The no-expense-spared Opera House in Oslo, sloping like an iceberg into the waves, opened in 2008 to international acclaim, at a cost of 4.4 billion kroners.
The Oslo Opera House is not just a cultural center, but an inviting public space which draw visitors in their thousands. The Opera House is today the cornerstone of a dynamic, increasing new residential, cultural and commercial district, emerging in the old industrial port area of Bjørvika.
The modern structure has pride of place on the waterfront, just a five-minute walk from Oslo S (Central) train station, out of the south entrance and across Dronning Eufemias gate. The award-winning design by Norwegian architects Snøhetta is a truly Nordic concoction, built to resemble snow fields and floating ice, with fabulous acoustics. Norway’s largest venue for opera and ballet has three stages, with seating for 1,364 in the main auditorium.
The Opera House was deliberately planned so that even non-opera-goers could find something to enjoy. The sweeping slopes of Italian Carrara marble flank the main bulk of the building, allowing the public to stroll onto the roof, sunbathe, picnic – in short, to claim the building as their own. There is also a gift shop, bar, brasserie and Argent restaurant for fine dining.

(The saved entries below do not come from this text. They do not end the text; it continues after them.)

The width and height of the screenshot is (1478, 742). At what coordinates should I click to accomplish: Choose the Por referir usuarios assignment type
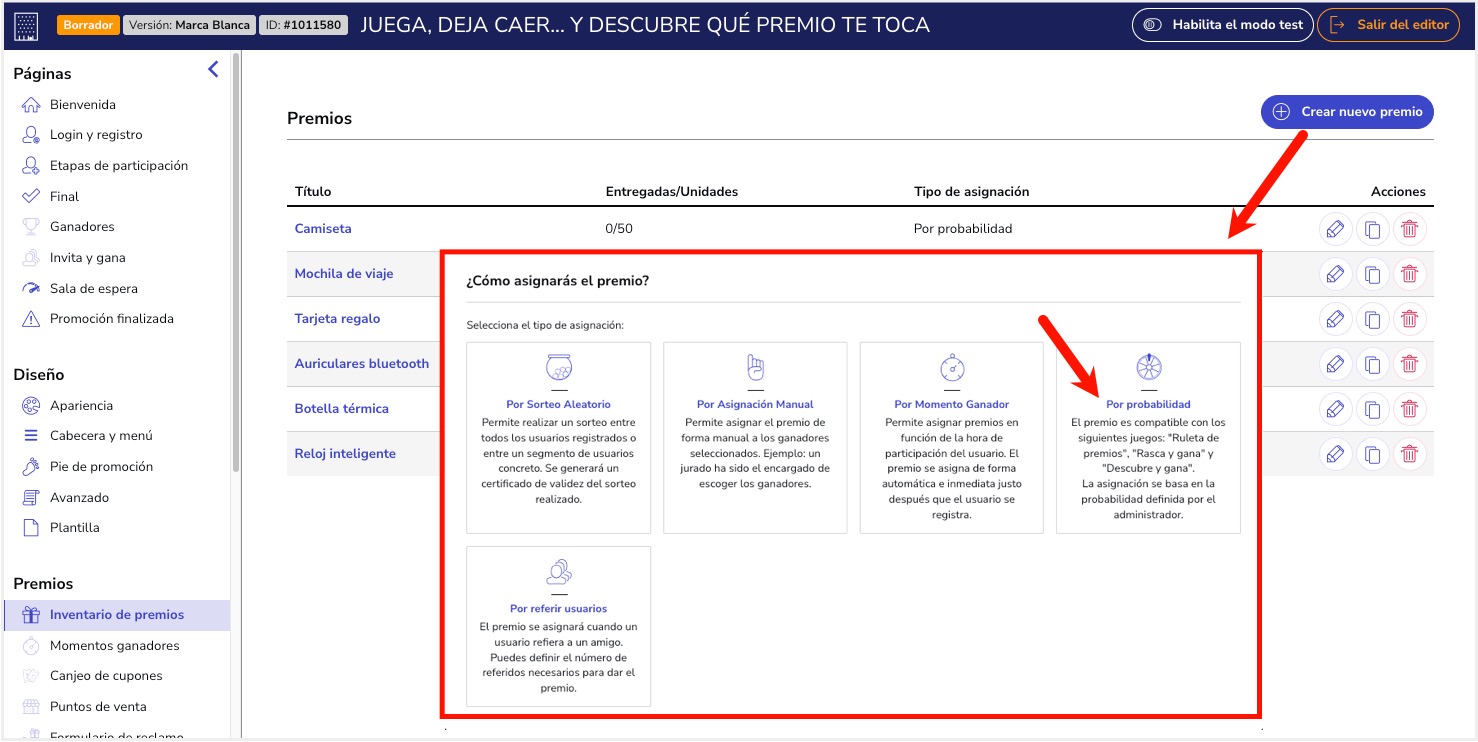coord(558,625)
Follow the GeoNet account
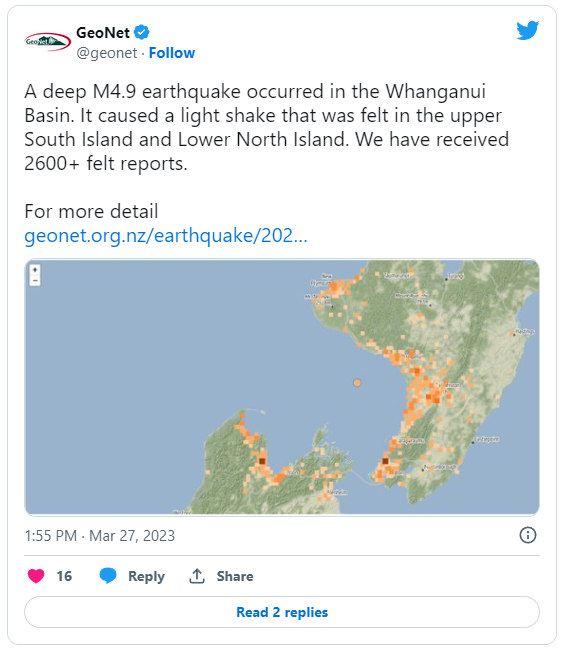The image size is (563, 651). pyautogui.click(x=172, y=53)
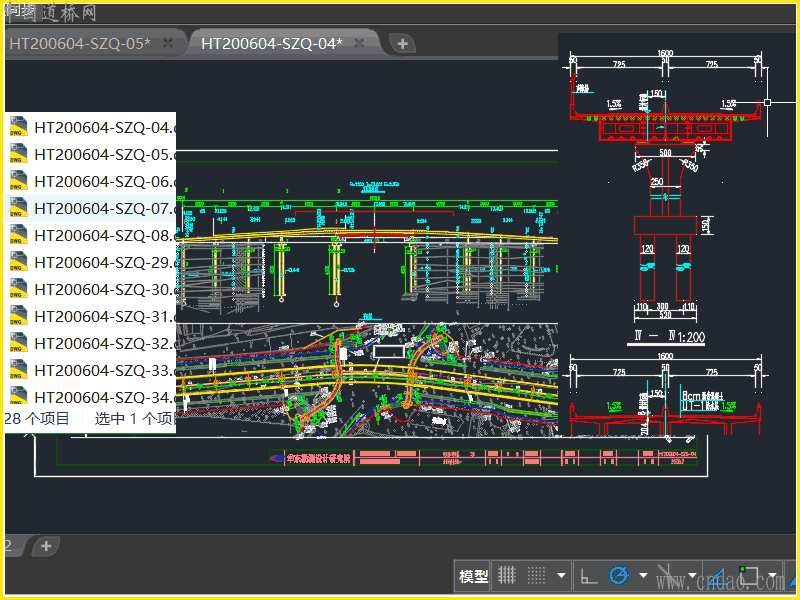Click DWG icon of HT200604-SZQ-04 file
Viewport: 800px width, 600px height.
(x=18, y=126)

The harborside location and radical design have lent the Opera House two unusual features. Much of the Building is below sea level – orchestra members in the main auditorium actually sit 15 meters (50ft) “underwater”. It’s also the only opera house in the world to have its own underwater sea defences, a barrier to protect it should the Oslo – Copenhagen car ferry ever drift off course.